Some see this as a way for Beijing to strengthen its centralised grip on power, with sinister consequences (the ability to track people’s spending in real time) and more benign effects (the speeding of relief to disaster victims or the flagging of criminal activity). A wider concern is whether the digital yuan could one day allow China and its allies to bypass US sanctions enforced against countries such as North Korea and Myanmar, as well as more than 250 Chinese named on the Specially Designated Nationals and Blocked Persons List, through the age-old practice of freezing of dollar assets.
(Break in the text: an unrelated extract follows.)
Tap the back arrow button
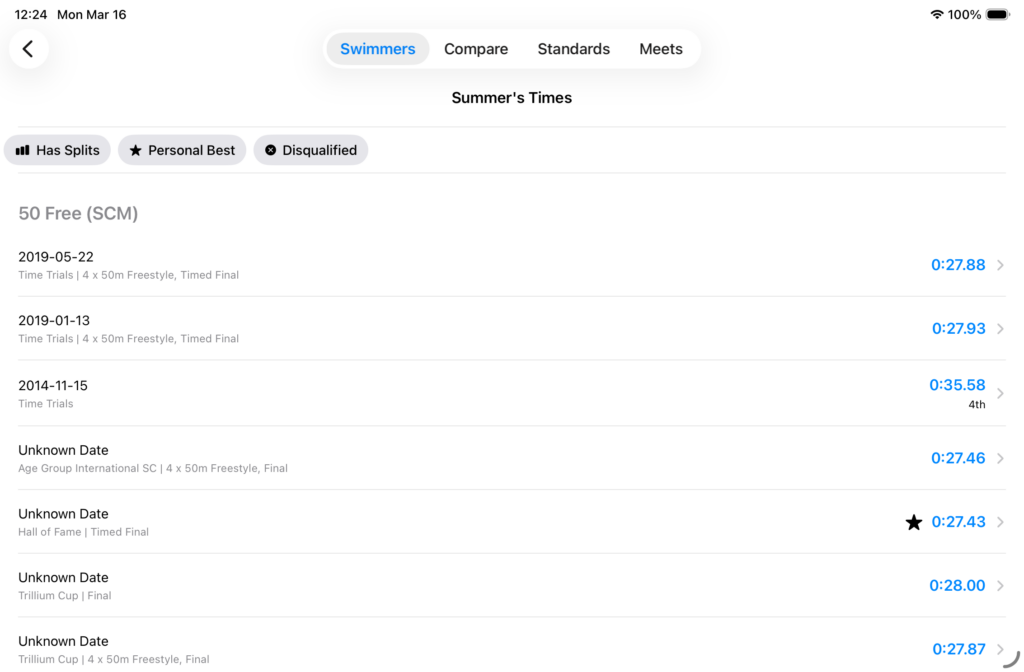Viewport: 1024px width, 672px height. point(28,49)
“The digital yuan could give those the US seeks to penalise a way to exchange money without US knowledge,” says the WSJ. “The chance to weaken the power of American sanctions is central to Beijing’s marketing of the digital yuan and to its efforts to internationalise the yuan more generally”.
Spot on, says Bloomberg columnist Niall Ferguson, who highlights the virtues of digital currency and takes US policymakers to task for their lack of foresight. The American monetary authorities are “underestimating the threat posed to dollar dominance by China’s pioneering combination of digital currency and electronic payments”. And by seeking to limit cryptocurrencies or ban them, they are “treating the blockchain-based financial innovations that offer the best alternative to China’s e-yuan like gatecrashers at their own exclusive party”.
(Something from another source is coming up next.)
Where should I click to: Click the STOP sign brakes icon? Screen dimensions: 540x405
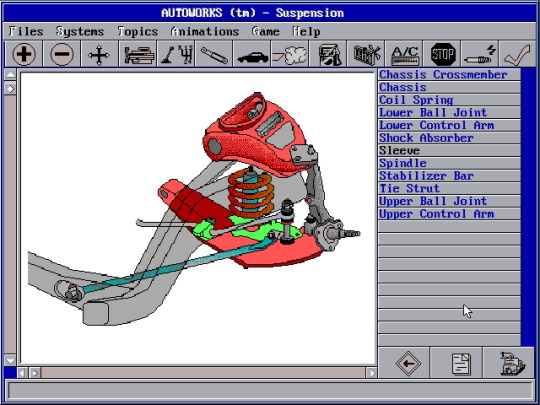[x=443, y=54]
Buyouts could be big in Japan
Are we about to see Japan’s biggest-ever leveraged buyout deal – and one of the largest anywhere for more than a decade? We might be, following reports that CVC Capital Partners has made a $20bn offer for Toshiba.
Removing the 145-year-old company from the Tokyo Stock Exchange in a foreign-led deal would be “a hugely symbolic move”, says the FT. American private equity firms such as Bain and KKR view Japan as “one of the most target-rich markets in the world”. Toshiba has been especially vulnerable because of a profit-padding scandal in 2015, its near bankruptcy two years later – stemming from the collapse of its US nuclear business – and a humiliating defeat in a showdown with shareholders last month.
If approved, CVC’s move will be one of the largest leveraged buyouts since the 2008 financial crisis, on the same scale as the €17.2bn acquisition of ThyssenKrupp’s lifts business by Advent International and Cinven.
Chad tidings we bring
Forbes’s annual billionaire list is always a treasure trove for voyeurs of the rich. Donald Trump has fallen nearly 300 places in this year’s rankings – a “humiliating” drop, says The Guardian – while Britain’s richest man, James Ratcliffe, founder, chairman and majority owner of the chemical company Ineos Group, climbed five places to No 113th, with a fortune of $17bn.
But have you heard of Chad Richison, founder and CEO of payroll processor Paycom Software? The Wall Street Journal has declared him the highest-paid CEO in the S&P 500 “based on disclosures so far”? Richison’s package includes an award of restricted shares that could add more than $2bn to his fortune over the next decade if the company’s share price more than doubles in this period.